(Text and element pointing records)
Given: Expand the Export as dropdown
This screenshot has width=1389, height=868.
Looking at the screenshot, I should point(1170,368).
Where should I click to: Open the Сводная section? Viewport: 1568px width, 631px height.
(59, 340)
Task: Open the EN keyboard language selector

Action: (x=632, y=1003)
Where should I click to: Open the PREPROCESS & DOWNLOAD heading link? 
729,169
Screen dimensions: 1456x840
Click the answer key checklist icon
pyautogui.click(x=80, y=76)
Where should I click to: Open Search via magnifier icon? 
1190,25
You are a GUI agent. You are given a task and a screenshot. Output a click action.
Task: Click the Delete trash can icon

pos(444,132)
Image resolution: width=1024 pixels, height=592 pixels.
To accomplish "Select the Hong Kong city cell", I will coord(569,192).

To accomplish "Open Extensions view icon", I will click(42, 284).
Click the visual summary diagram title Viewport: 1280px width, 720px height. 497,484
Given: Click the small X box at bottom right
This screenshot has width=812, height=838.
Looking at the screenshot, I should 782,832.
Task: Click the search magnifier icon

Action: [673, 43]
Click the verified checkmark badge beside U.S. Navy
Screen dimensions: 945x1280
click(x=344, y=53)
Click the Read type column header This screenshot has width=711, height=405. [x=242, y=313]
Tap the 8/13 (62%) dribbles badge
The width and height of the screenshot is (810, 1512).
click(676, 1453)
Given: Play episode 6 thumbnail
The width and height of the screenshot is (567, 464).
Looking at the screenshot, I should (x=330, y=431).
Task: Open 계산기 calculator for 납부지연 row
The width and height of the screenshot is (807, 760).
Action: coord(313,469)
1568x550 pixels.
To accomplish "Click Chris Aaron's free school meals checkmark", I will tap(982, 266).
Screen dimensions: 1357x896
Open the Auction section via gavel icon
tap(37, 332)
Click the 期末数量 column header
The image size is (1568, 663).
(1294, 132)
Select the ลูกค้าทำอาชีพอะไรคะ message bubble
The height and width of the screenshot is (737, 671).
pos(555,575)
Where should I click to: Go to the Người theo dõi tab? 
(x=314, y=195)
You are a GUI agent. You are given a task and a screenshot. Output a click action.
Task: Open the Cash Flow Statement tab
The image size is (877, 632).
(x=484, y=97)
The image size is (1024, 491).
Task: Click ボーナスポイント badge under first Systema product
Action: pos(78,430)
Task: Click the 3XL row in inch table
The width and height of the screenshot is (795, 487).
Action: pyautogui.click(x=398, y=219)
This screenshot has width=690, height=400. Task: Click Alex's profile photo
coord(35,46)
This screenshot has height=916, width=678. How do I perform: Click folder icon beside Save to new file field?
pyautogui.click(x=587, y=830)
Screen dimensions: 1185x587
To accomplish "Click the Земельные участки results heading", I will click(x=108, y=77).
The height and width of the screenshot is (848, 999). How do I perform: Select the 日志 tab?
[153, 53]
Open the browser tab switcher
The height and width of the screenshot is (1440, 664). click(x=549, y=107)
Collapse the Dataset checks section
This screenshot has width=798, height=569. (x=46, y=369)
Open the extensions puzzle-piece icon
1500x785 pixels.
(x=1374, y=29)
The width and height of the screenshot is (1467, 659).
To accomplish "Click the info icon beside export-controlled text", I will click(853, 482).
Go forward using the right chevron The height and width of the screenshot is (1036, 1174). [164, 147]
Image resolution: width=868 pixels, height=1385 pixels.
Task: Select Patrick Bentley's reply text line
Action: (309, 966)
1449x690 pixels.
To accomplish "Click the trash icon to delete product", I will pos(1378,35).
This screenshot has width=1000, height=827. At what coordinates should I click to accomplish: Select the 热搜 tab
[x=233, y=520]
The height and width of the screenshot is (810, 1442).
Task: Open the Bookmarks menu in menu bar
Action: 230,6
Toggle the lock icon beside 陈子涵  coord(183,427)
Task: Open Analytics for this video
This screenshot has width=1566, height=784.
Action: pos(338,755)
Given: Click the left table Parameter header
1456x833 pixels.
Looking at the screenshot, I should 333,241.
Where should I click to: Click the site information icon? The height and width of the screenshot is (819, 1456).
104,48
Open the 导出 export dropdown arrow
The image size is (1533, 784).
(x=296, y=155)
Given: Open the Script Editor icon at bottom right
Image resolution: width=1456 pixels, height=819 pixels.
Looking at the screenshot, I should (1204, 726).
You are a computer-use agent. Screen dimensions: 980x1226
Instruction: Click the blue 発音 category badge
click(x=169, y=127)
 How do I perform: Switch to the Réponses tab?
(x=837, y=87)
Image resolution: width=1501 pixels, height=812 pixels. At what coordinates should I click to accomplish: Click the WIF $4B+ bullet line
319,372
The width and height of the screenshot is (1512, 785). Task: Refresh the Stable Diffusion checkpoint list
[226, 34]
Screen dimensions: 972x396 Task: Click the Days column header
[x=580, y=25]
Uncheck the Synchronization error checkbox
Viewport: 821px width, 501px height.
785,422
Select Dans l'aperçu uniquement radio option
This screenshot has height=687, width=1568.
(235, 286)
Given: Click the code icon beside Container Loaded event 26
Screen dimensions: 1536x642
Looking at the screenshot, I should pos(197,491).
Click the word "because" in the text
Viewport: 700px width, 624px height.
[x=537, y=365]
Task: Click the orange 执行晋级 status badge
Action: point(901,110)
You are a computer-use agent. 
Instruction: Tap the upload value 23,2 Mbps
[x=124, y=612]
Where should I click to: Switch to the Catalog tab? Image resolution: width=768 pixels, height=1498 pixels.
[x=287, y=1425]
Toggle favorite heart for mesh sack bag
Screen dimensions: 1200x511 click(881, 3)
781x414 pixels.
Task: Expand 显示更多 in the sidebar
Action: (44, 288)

* Aim of the exercise
Count the lines of the records above that contain the word "dropdown", and give only that number.

* Answer for this exercise
2